Items from a data source:
▬▬▬
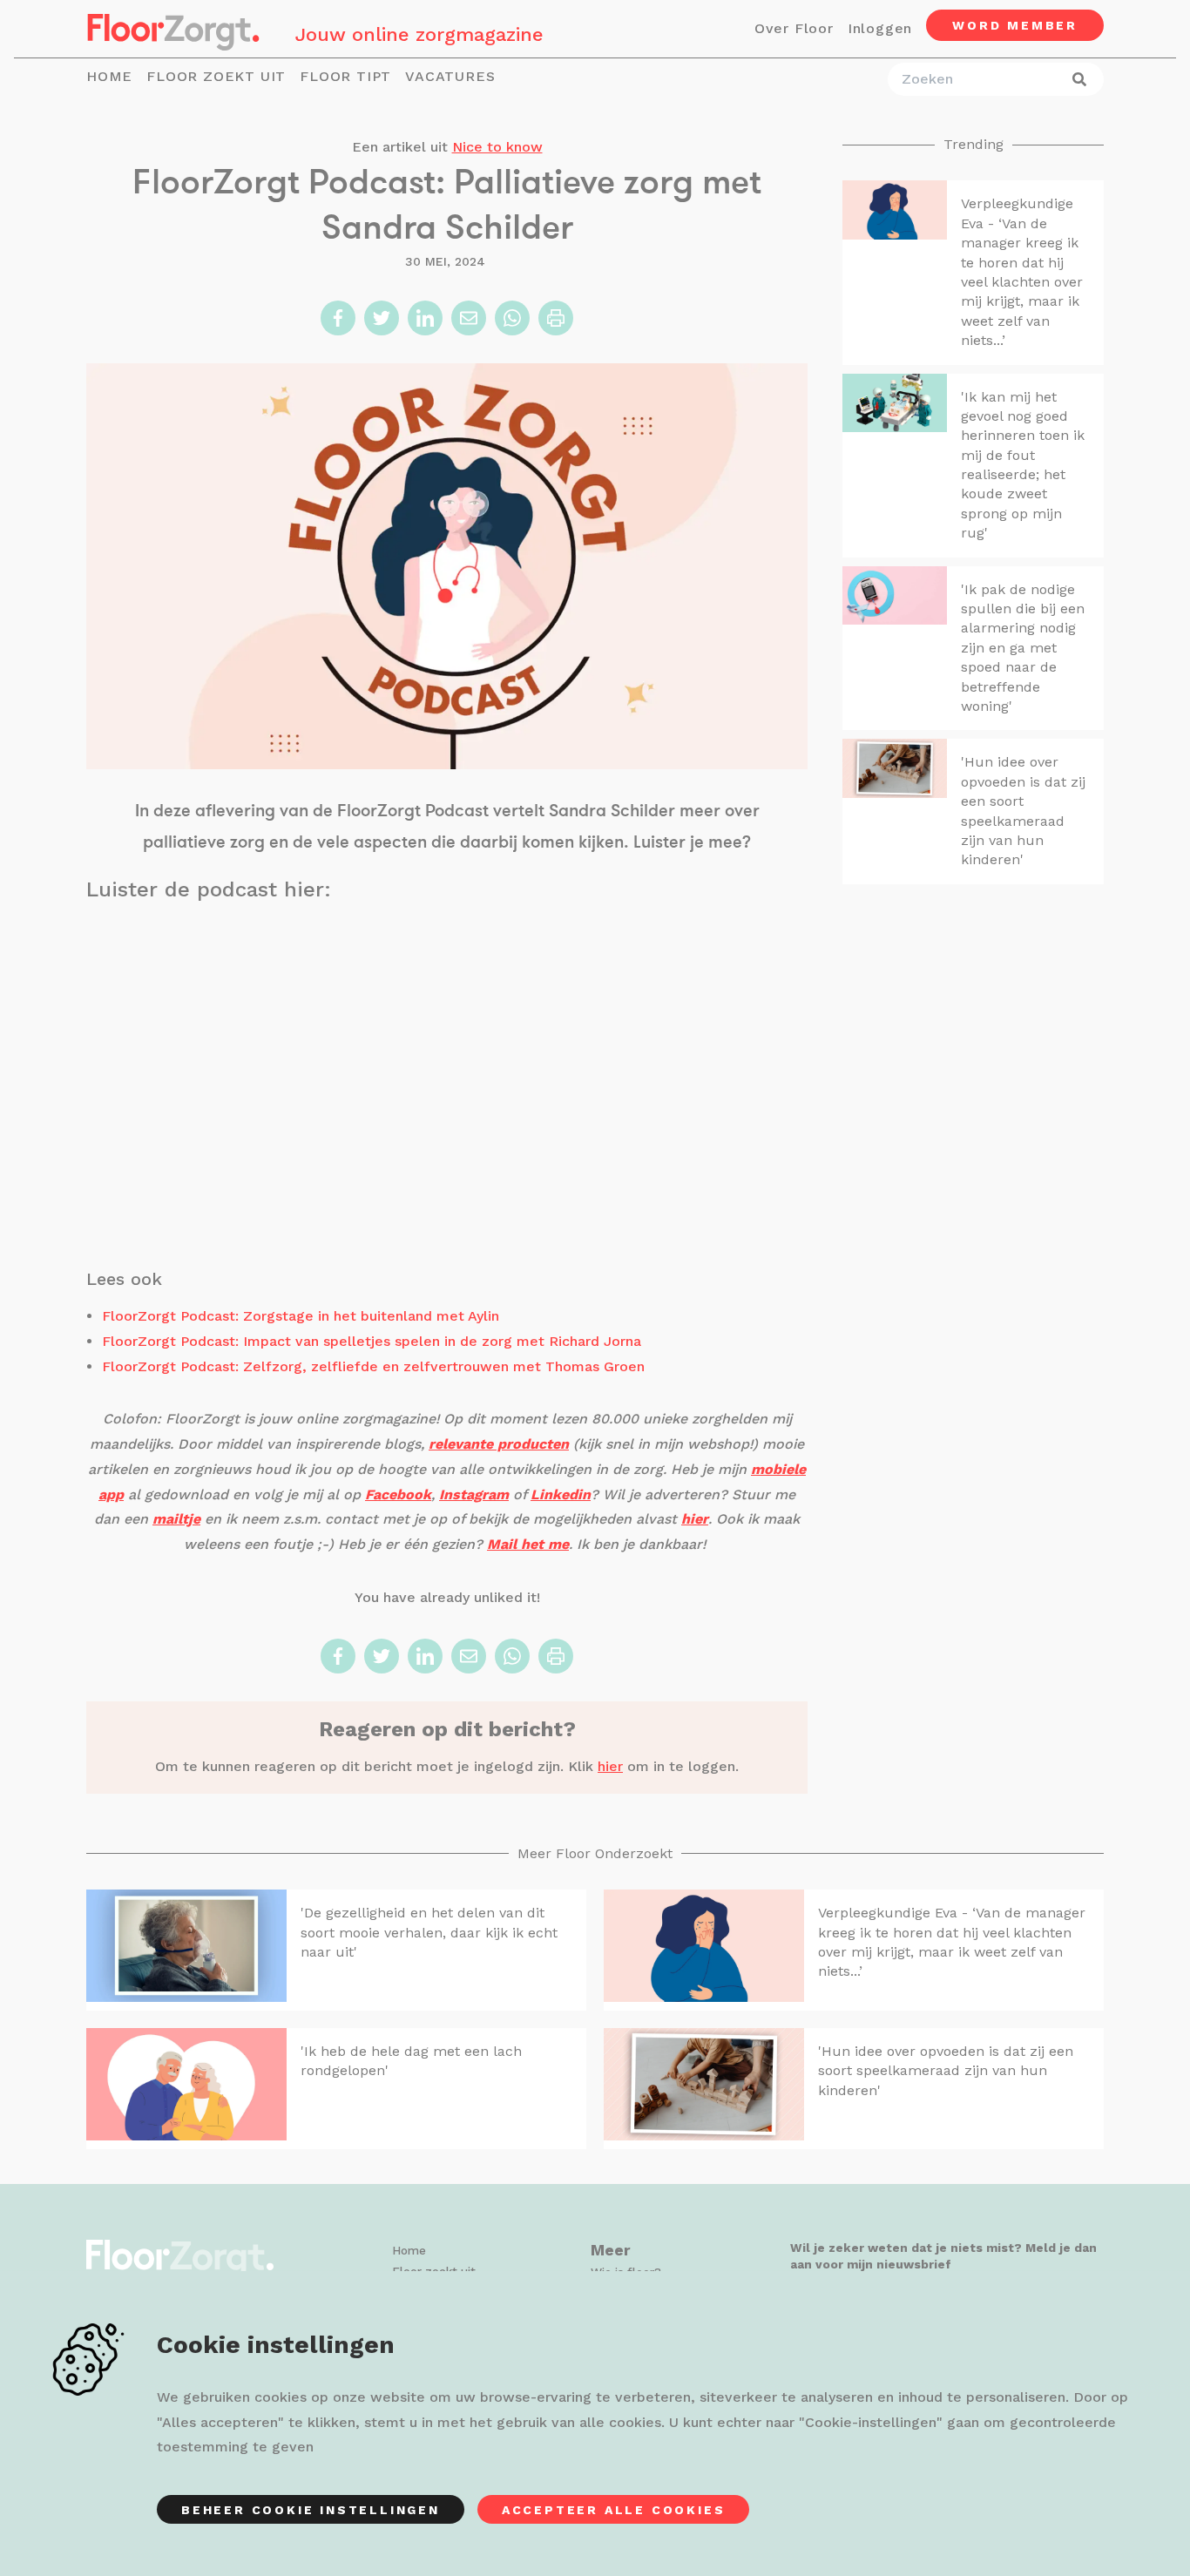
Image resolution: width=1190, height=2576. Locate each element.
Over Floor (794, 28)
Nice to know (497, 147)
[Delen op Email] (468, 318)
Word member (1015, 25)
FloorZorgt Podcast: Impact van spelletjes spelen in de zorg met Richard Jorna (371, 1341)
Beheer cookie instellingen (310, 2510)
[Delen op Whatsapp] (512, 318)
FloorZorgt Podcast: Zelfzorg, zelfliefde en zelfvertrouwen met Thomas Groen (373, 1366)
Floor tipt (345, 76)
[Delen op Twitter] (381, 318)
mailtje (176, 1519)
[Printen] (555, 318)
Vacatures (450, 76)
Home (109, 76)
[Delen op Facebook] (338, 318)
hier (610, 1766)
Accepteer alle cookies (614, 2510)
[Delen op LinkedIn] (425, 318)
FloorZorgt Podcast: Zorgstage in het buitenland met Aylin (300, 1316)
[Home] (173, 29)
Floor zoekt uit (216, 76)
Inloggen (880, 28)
▬▬▬
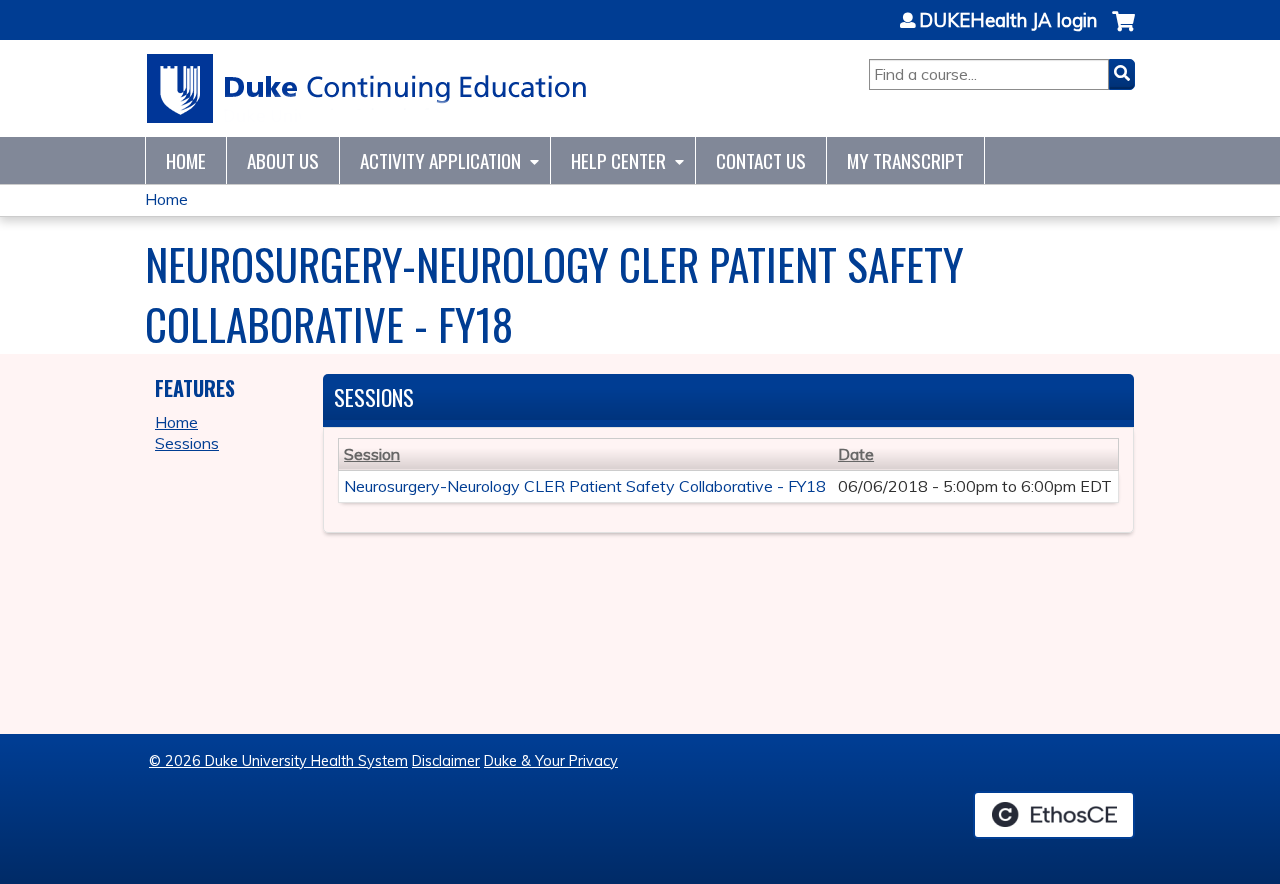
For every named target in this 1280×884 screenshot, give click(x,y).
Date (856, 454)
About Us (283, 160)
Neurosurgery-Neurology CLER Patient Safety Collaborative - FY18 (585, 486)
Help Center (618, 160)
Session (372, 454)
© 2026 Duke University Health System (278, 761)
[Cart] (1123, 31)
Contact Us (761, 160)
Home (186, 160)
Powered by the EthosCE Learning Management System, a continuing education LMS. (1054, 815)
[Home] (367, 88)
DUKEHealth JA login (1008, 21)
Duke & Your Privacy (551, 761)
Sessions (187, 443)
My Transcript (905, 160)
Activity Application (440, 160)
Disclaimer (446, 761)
▬▬▬
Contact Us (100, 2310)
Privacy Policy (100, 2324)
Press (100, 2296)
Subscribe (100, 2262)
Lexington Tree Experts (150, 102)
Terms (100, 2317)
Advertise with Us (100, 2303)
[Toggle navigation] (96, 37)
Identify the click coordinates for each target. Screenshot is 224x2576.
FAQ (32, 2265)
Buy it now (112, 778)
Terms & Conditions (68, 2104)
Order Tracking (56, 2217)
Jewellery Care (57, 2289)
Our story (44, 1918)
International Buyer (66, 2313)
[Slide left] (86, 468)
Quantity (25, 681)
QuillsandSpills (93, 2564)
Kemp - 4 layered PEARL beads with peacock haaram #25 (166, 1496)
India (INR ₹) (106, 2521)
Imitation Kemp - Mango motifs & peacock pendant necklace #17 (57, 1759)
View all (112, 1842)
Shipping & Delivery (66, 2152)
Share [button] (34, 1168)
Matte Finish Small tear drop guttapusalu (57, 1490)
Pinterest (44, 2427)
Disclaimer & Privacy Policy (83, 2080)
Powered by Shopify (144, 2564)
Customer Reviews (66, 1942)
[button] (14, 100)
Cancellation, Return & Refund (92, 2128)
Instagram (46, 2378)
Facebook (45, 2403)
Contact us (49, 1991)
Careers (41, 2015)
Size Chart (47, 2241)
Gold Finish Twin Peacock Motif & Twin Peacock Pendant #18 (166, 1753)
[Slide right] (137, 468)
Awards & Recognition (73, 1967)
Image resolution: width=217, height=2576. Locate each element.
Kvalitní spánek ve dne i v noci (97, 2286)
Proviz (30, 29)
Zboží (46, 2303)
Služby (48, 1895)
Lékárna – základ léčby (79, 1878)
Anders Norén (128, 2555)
▬▬▬
The task: Copy all lines from the data above that contain the word "each".

Response:
Image resolution: width=1190, height=2576. Locate each element.
Identify the click coordinates for each target. Screenshot is 224x2576.
Image resolution: width=217, height=2576. Locate each element.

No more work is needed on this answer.